Cellular and molecular mechanisms underlying aberrant network reorganization in the epileptic brain

Abstract

Well-refined wiring of neural circuits is fundamental to proper brain function. Aberrantly formed neural circuits may induce epileptiform discharges of neurons. Therefore, elucidating the cellular and molecular mechanisms that underlie the development of aberrant neural circuitry will advance the understanding and prevention of epilepsy. The dentate gyrus has been suggested to serve as a gate that prevents the propagation of epileptiform activity from the entorhinal cortex to the hippocampus.
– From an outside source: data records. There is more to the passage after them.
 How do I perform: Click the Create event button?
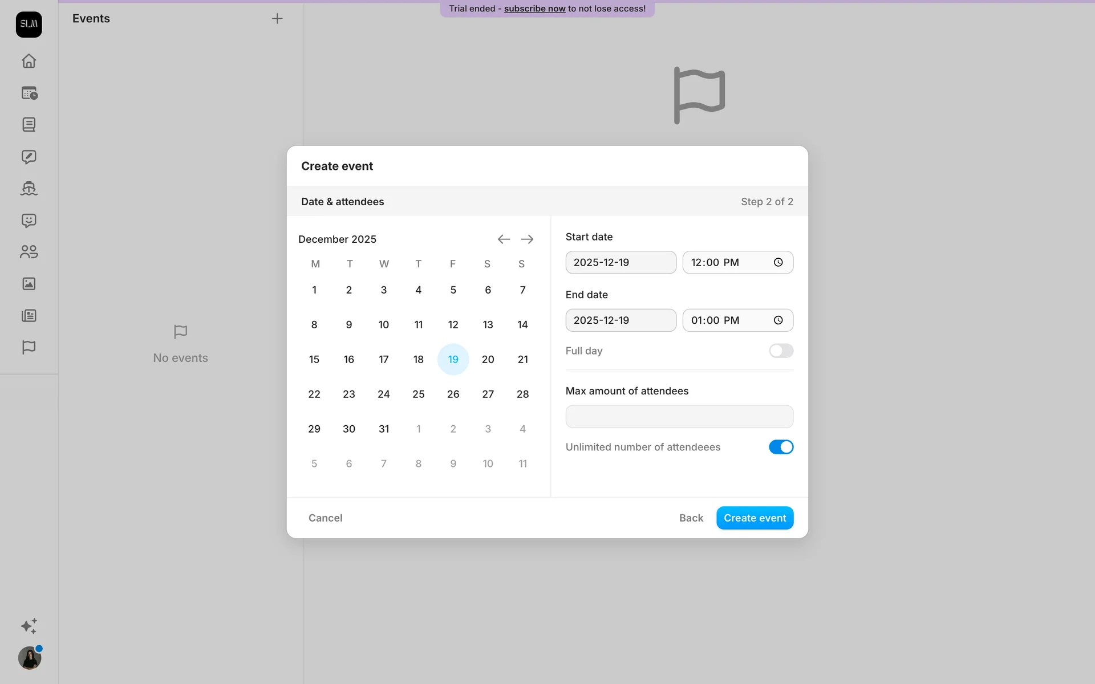click(x=755, y=518)
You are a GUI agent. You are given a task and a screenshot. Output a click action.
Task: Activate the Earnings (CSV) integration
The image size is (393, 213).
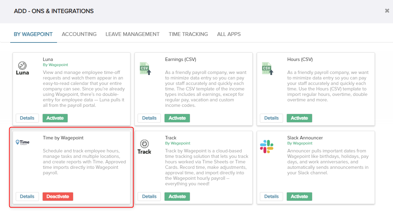click(x=177, y=118)
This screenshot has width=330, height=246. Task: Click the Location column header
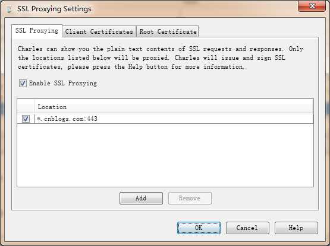pos(174,107)
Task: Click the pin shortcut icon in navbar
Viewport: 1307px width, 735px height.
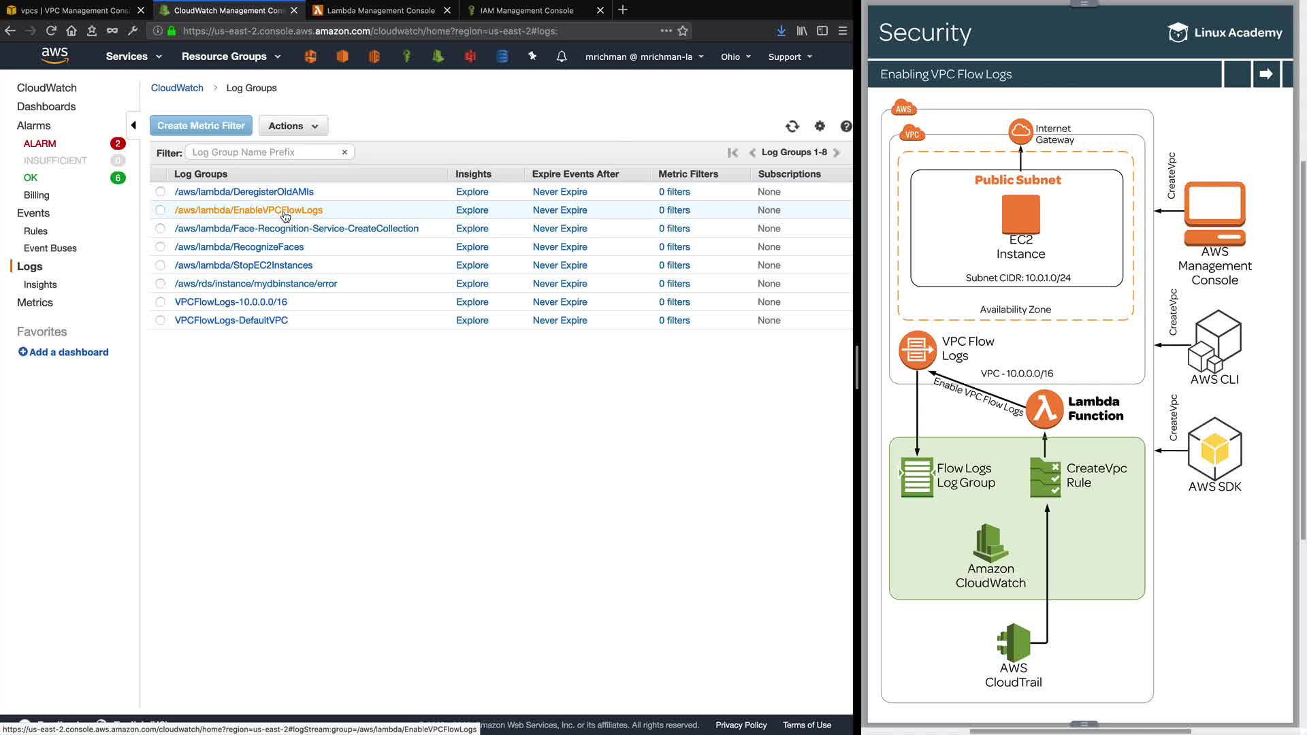Action: 532,56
Within the dentate gyrus is the dentate granule cell layer, which consists of densely packed granule cells that maintain intrinsically low-firing properties and rarely exhibit burst discharges synchronized with other neurons. Additionally, granule cells form abundant synaptic inputs to inhibitory interneurons in the dentate hilus, a fraction of which provide feedback inhibition back to the granule cells. Network reorganization of the dentate gyrus in patients with temporal lobe epilepsy and in corresponding animal models was reported. Specifically, mossy fiber sprouting and the emergence of ectopic granule cells contribute to the observed phenotypes. This paper reviews the expanding literature on the cellular and molecular mechanisms underlying the formation of aberrant hippocampal networks and their role in epileptogenesis.